Although nitrite ( ${\mathrm{NO}}_2^{-}$) and nitrate ( ${\mathrm{NO}}_3^{-}$) have been considered traditionally inert byproducts of nitric oxide (NO) metabolism, recent studies indicate that ${\mathrm{NO}}_2^{-}$ represents an important source of NO for processes ranging from angiogenesis through hypoxic vasodilation to ischemic organ protection. Despite intense investigation, the mechanisms through which ${\mathrm{NO}}_2^{-}$ exerts its physiological/pharmacological effects remain incompletely understood.
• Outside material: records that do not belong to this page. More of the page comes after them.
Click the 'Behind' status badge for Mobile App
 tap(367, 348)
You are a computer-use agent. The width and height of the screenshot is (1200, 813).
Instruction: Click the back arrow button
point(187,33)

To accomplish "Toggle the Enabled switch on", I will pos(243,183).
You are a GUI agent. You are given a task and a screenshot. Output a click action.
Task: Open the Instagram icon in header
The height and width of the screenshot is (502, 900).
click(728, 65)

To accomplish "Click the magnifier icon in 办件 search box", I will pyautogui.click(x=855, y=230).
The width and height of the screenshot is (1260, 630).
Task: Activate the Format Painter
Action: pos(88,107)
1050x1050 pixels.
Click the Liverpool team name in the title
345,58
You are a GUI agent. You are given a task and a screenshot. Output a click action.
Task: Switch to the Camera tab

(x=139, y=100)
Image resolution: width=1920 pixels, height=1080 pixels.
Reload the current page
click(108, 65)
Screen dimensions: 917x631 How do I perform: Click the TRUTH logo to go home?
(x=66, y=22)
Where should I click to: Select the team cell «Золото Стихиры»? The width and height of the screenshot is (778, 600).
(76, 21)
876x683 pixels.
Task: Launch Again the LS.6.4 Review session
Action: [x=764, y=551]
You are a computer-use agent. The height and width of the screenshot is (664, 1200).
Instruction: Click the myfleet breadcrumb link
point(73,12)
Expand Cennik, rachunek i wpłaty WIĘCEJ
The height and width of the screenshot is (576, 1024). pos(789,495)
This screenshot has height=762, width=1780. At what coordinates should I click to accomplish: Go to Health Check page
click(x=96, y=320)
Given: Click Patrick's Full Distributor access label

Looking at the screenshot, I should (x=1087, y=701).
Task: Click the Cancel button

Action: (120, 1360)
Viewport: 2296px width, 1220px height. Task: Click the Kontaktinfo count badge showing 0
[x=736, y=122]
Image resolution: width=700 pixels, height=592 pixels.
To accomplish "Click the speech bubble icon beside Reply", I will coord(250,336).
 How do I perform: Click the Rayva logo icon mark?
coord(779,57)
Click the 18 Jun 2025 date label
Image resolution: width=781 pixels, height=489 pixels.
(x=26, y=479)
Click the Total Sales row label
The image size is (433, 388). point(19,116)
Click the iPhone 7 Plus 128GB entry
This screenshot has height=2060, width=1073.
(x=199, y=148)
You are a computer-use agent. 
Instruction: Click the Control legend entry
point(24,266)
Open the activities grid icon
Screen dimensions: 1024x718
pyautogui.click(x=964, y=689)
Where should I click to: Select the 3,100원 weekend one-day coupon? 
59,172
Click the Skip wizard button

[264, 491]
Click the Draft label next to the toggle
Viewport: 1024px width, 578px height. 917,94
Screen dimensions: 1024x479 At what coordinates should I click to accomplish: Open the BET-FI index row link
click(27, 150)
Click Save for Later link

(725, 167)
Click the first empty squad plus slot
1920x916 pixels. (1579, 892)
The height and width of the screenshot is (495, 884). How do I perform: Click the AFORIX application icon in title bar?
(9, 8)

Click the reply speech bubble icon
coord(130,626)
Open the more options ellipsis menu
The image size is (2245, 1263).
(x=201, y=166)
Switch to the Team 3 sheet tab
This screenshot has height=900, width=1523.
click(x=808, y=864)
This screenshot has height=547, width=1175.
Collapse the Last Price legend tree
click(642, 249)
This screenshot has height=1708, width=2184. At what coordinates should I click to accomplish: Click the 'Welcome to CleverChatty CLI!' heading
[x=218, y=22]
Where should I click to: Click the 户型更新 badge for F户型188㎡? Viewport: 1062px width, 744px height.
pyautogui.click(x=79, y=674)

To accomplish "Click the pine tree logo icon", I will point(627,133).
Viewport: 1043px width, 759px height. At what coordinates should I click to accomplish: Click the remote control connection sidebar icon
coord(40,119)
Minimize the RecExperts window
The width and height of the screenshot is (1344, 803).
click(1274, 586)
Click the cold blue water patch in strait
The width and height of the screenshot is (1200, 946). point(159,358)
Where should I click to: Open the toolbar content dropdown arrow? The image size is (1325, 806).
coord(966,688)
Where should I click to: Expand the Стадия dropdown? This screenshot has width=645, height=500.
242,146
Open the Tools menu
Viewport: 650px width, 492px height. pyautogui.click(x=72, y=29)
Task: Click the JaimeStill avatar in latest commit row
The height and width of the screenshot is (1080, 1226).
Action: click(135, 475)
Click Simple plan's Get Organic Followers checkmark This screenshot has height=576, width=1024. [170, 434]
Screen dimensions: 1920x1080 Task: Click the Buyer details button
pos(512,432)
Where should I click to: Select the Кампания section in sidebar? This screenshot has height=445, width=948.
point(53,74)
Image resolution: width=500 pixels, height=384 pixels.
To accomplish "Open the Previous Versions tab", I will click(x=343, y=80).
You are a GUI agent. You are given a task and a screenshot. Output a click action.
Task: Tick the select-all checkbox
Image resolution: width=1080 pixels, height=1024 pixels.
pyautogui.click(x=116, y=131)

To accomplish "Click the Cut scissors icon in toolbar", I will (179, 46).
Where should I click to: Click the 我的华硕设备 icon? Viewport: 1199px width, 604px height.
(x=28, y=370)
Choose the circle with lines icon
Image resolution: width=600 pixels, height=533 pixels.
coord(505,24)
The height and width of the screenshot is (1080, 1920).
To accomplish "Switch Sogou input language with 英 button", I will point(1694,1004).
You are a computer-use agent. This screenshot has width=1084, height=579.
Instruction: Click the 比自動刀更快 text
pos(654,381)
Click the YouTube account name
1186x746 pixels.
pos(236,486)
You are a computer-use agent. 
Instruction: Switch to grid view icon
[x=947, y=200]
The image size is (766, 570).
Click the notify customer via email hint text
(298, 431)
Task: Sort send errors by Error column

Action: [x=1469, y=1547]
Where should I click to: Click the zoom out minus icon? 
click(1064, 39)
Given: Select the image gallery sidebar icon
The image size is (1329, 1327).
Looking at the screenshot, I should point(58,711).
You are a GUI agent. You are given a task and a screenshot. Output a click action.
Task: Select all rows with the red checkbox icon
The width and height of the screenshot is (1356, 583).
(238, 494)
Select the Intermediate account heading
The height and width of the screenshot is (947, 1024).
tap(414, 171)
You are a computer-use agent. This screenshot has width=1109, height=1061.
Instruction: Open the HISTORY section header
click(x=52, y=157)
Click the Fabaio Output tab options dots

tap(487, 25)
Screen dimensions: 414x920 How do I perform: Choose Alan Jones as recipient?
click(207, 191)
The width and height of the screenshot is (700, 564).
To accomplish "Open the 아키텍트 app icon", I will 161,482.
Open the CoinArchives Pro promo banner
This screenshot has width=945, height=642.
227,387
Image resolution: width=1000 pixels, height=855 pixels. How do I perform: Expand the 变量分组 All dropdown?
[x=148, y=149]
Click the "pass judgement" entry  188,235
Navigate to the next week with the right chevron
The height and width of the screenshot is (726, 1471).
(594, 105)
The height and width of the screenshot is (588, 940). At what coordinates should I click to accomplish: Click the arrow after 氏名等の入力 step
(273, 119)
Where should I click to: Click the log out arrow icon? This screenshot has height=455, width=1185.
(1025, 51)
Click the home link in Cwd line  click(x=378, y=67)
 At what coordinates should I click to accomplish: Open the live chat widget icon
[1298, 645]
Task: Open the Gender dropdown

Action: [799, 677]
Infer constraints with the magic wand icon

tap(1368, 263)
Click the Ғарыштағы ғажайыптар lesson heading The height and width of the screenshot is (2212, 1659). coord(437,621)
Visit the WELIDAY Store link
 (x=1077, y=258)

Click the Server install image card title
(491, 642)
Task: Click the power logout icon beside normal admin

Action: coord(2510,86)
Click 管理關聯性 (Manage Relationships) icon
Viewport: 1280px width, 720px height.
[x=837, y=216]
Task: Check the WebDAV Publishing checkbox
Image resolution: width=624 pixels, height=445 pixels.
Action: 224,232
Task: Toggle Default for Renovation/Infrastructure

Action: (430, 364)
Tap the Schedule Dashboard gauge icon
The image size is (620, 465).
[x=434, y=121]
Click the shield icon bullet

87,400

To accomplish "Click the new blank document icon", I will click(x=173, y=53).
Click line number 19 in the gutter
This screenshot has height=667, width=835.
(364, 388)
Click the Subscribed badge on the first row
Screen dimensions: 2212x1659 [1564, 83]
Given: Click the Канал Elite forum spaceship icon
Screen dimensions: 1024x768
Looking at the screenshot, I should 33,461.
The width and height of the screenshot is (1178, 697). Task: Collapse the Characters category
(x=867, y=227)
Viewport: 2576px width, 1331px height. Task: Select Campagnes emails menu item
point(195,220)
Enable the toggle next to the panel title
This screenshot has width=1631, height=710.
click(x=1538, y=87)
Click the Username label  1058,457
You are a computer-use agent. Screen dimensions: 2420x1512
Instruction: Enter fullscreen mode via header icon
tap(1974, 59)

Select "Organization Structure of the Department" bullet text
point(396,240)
We sought to systematically investigate the fate of ${\mathrm{NO}}_2^{-}$ in hypoxia from cellular uptake in vitro to tissue utilization in vivo using the Wistar rat as a mammalian model. We find that most tissues (except erythrocytes) produce free NO at rates that are maximal under hypoxia and that correlate robustly with each tissue's capacity for mitochondrial oxygen consumption. By comparing the kinetics of NO release before and after ferricyanide addition in tissue homogenates to mathematical models of ${\mathrm{NO}}_2^{-}$ reduction/NO scavenging, we show that the amount of nitrosylated products formed greatly exceeds what can be accounted for by NO trapping. This difference suggests that such products are formed directly from ${\mathrm{NO}}_2^{-}$, without passing through the intermediacy of free NO. Inhibitor and subcellular fractionation studies indicate that ${\mathrm{NO}}_2^{-}$ reductase activity involves multiple redundant enzymatic systems (i.e. heme, iron-sulfur cluster, and molybdenum-based reductases) distributed throughout different cellular compartments and acting in concert to elicit NO signaling. These observations hint at conserved roles for the ${\mathrm{NO}}_2^{-}$-NO pool in cellular processes such as oxygen-sensing and oxygen-dependent modulation of intermediary metabolism.